Я вернулся в большую гостиную. Артур Плэнтер, знаток искусства, стоял возле одной из стен и вглядывался в висевшую на ней картину. Когда я обратился к нему, он не обернулся и не ответил, лишь немного распрямил свою высокую, худощавую фигуру.

Я повторил его фамилию:

– Мистер Плэнтер!

Он неохотно отвернулся от портрета какого-то мужчины:

– Чем могу служить?

– Я частный детектив…

– В самом деле? – Ни на его худощавом лице, ни в выцветших, сузившихся глазах я не заметил ни малейшего интереса.

– Вы знали Пола Граймса?

– Не могу сказать, что я его знал. Мы заключили несколько сделок, очень немного. Мистер Плэнтер скривил губы, словно воспоминание об этом имело горький привкус.

– Больше вы уже не сможете их заключать, – сказал я в надежде, что потрясение сделает его более разговорчивым. – Сегодня вечером он убит.

– Я значусь в списке подозреваемых? – равнодушным, скучающим тоном осведомился он.

– Пожалуй, нет, В его машине найдено несколько картин. Не хотите ли осмотреть одну из них?

– С какой целью?

– Может быть, вам удастся ее опознать.

– Хорошо… – с тем же скучающим видом произнес он. – Хотя я бы предпочел разглядывать вот это. – Он указал на висевший на стене мужской портрет.

– Кто это?

– Как вы не знаете? Это Ричард Чентри… его единственный автопортрет.

Я взглянул на картину внимательнее. Голова мужчины немного напоминала львиную; у него были темные растрепанные волосы, густая борода, частично прикрывавшая мягкий, как у женщины, рот, и глубоко посаженные глаза изумрудного цвета. У меня было такое ощущение, что он излучает силу.

– Вы его знали? – спросил я Плэнтера.

– Как нельзя лучше. В определенном смысле я был одним из тех, кто открыл его.

– Вы полагаете, он жив?

– Не знаю. Искренне надеюсь, что да. Однако, если он жив и продолжает творить, то во всяком случае не показывает свои работы.

– Какие у него могли быть причины, чтобы исчезнуть вдруг таким образом?

– Не знаю, – повторил Плэнтер. – Думаю, он был человеком, переходившим из одной фазы в другую наподобие луны. Возможно, он достиг конечной фазы. – Он окинул взглядом оживленную гостиную, глядя с легким презрением на остальных гостей. – Картина, которую вы мне собираетесь показать, его произведение?

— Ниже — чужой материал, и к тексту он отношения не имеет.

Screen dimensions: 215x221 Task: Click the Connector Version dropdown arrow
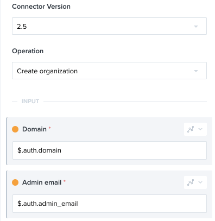coord(196,27)
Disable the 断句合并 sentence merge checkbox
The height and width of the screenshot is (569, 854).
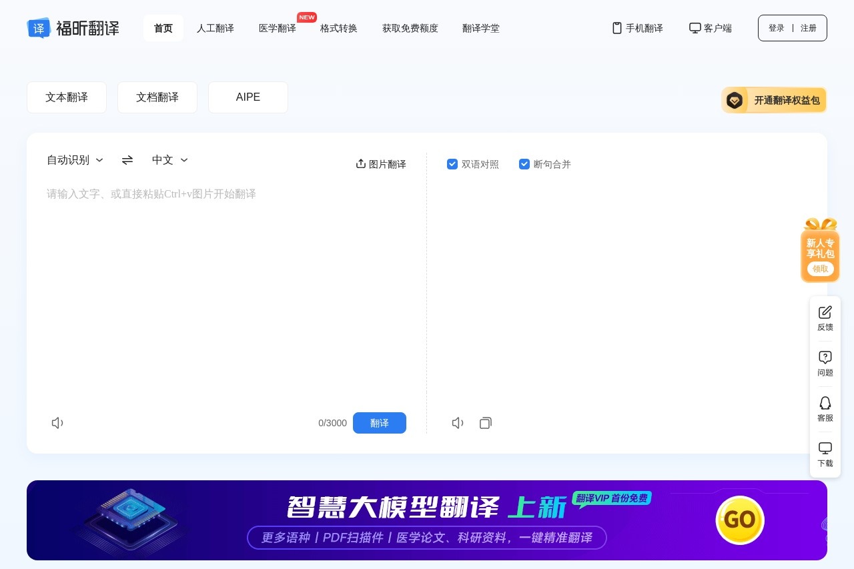pyautogui.click(x=524, y=164)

– Понятия не имею. Может быть, вы мне скажете.

Я проводил его к своему автомобилю и при свете фар показал небольшой морской пейзаж, вытащенный мною из кабриолета Пола Граймса. Он осторожным движением взял его из моих рук, будто демонстрируя, как следует обращаться с картинами.

– К сожалению, это очень скверная картина – сказал он, осмотрев ее, – Со всей уверенностью можно заключить, что ее писал не Чентри, если именно это вас интересует.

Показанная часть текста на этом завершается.